There is still another way of differentiating education in terms of its ends. Aristotle often talks about the difference between the useful and the honorable. What he means by the “useful” and the “honorable” can sometimes be translated into extrinsic and intrinsic ends. An educational process has an intrinsic end if its result lies entirely within the person being educated, an excellence or perfection of his person, an improvement built right into his nature as a good habit is part of the nature of the person in whom a power is habituated. An extrinsic end of education, on the other hand, lies in the goodness of an operation, not as reflecting the goodness of the operator but rather the perfection of something else as a result of the operation being performed well.
Thus, for example, there can be two reasons for learning carpentry. One might wish to learn carpentry simply to acquire the skill or art of using tools to fabricate things out of wood, an art or skill that anyone is better for having. Or, one might wish to learn carpentry in order to make good tables and chairs, not as works of art which reflect the excellence of the artist, but as commodities to sell. This distinction between the two reasons for learning carpentry is connected in my mind with the difference or distinction between liberal and vocational education. This carpentry is the same in both cases, but the first reason for learning carpentry is liberal, the second vocational.

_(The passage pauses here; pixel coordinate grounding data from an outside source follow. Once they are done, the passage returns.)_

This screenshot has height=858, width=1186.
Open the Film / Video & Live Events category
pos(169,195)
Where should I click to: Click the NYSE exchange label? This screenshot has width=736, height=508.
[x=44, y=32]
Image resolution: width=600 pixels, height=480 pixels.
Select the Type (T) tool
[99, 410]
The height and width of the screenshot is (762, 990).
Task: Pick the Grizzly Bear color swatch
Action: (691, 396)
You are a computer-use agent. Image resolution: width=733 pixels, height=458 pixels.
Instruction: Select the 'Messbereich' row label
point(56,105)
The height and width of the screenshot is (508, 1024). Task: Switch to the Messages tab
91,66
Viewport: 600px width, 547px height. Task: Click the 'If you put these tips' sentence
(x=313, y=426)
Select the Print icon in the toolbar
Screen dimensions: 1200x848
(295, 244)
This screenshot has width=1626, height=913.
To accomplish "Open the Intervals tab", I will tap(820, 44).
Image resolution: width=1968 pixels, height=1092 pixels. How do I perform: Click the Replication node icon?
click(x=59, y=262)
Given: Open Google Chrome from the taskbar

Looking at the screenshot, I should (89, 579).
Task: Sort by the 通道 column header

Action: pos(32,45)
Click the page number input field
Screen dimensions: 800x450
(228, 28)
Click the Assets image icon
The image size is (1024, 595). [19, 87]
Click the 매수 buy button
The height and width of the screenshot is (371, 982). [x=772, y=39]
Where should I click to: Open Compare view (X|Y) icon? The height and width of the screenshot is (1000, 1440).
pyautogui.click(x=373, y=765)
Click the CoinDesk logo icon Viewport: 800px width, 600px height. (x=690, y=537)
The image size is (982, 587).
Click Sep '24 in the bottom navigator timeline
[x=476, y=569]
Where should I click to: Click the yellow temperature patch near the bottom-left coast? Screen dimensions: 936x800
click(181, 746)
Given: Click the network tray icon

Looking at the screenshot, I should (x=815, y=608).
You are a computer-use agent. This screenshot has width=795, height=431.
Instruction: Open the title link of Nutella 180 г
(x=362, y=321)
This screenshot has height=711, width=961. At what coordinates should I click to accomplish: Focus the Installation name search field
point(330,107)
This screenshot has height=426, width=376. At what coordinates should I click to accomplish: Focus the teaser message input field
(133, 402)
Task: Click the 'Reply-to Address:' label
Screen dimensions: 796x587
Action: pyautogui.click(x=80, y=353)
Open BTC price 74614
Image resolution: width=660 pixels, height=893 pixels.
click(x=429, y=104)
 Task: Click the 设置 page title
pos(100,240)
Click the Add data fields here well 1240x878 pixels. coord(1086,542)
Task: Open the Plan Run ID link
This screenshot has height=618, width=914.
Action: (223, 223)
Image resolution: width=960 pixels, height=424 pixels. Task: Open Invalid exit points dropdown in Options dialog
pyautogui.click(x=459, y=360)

All of this, I think, leads directly to the heart of the matter: that vocational training is training for work or labor; it is specialized rather than general; it is for an extrinsic end; and ultimately it is the education of slaves or workers. From my point of view it makes no difference whether you say slaves or workers, for you mean that the worker is a man who does nothing but work—a state of affairs which has obtained, by the way, during the whole industrial period, from its beginning almost to our day.
Liberal education is education for leisure; it is general in character; it is for an intrinsic and not an extrinsic end; and, as compared with vocational training, which is the education of slaves or workers, liberal education is the education of free men.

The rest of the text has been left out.